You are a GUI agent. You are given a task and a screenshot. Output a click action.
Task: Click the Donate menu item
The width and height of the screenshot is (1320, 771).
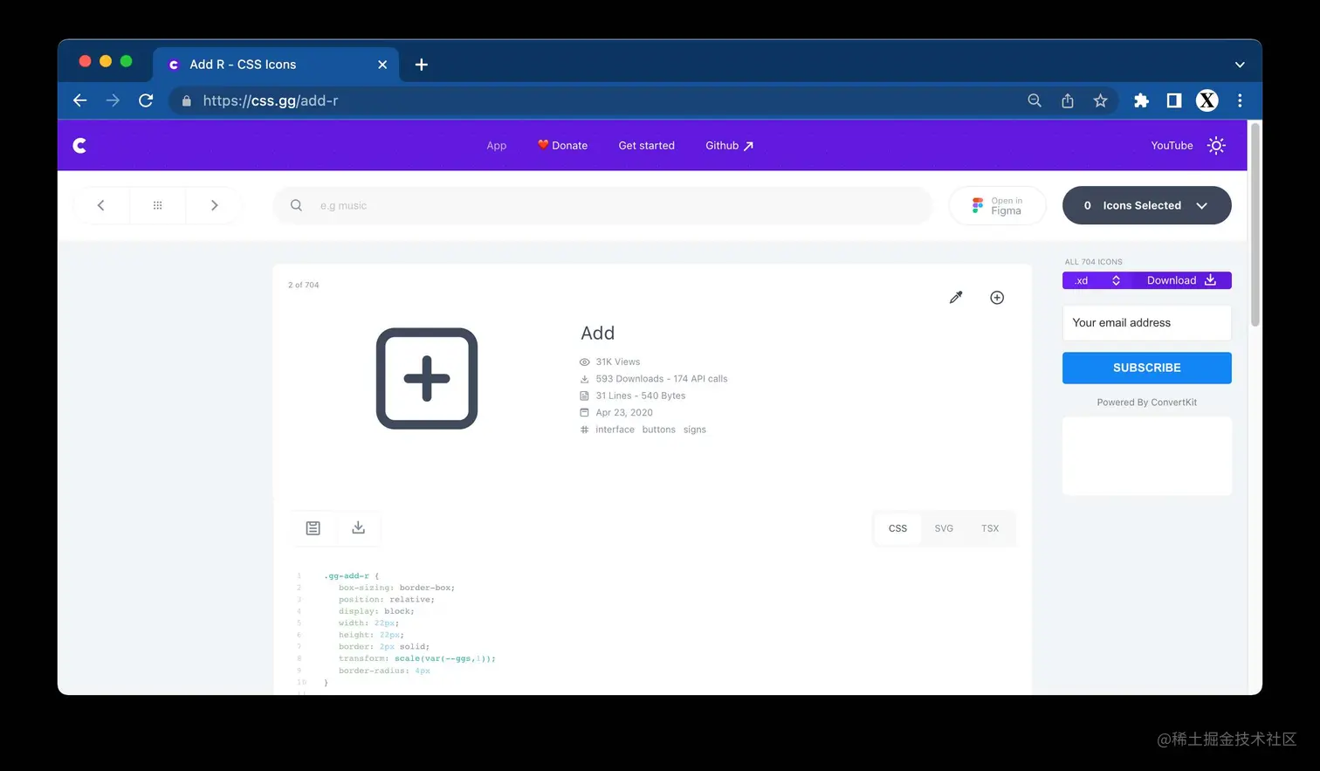(562, 145)
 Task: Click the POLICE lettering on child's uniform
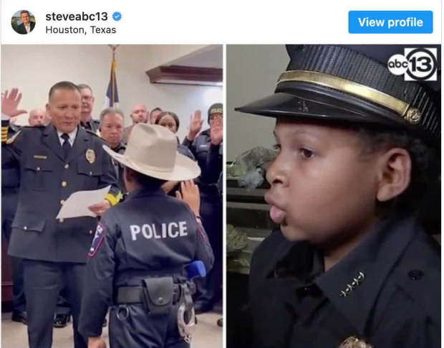click(158, 230)
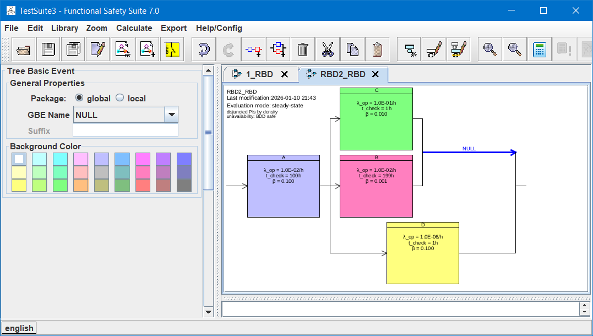Click the zoom out magnifier icon

pos(514,50)
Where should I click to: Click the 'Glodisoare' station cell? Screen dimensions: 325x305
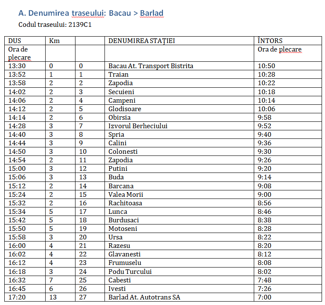[125, 109]
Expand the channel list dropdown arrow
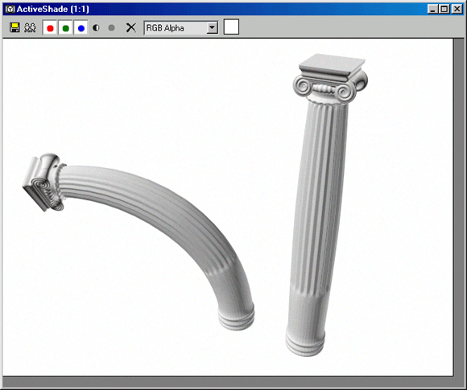This screenshot has width=467, height=390. (213, 28)
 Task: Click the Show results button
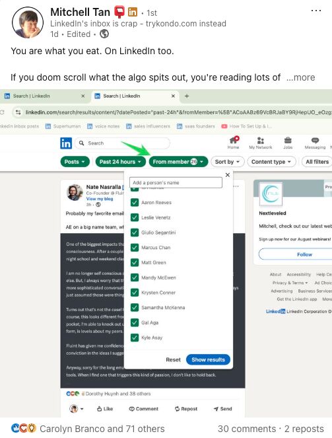(x=208, y=359)
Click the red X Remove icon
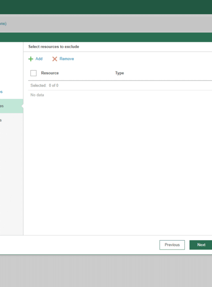The image size is (212, 287). [55, 59]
• • • • • • •
ABOUT THIS TASK: Leaving aside the images, write out every entry above exactly.

WRITTEN REPLY:
You are a GUI agent. You are given a task and a screenshot. Output a click action.
Task: Click the Donate menu item
The width and height of the screenshot is (1320, 771).
(562, 145)
 Task: Click the POLICE lettering on child's uniform
click(158, 230)
Click the zoom out magnifier icon

pos(514,50)
Where should I click to: Click the 'Glodisoare' station cell? Screen dimensions: 325x305
[125, 109]
Expand the channel list dropdown arrow
This screenshot has width=467, height=390. (213, 28)
 Task: Click the Show results button
(x=208, y=359)
Click the red X Remove icon
The image size is (212, 287). [55, 59]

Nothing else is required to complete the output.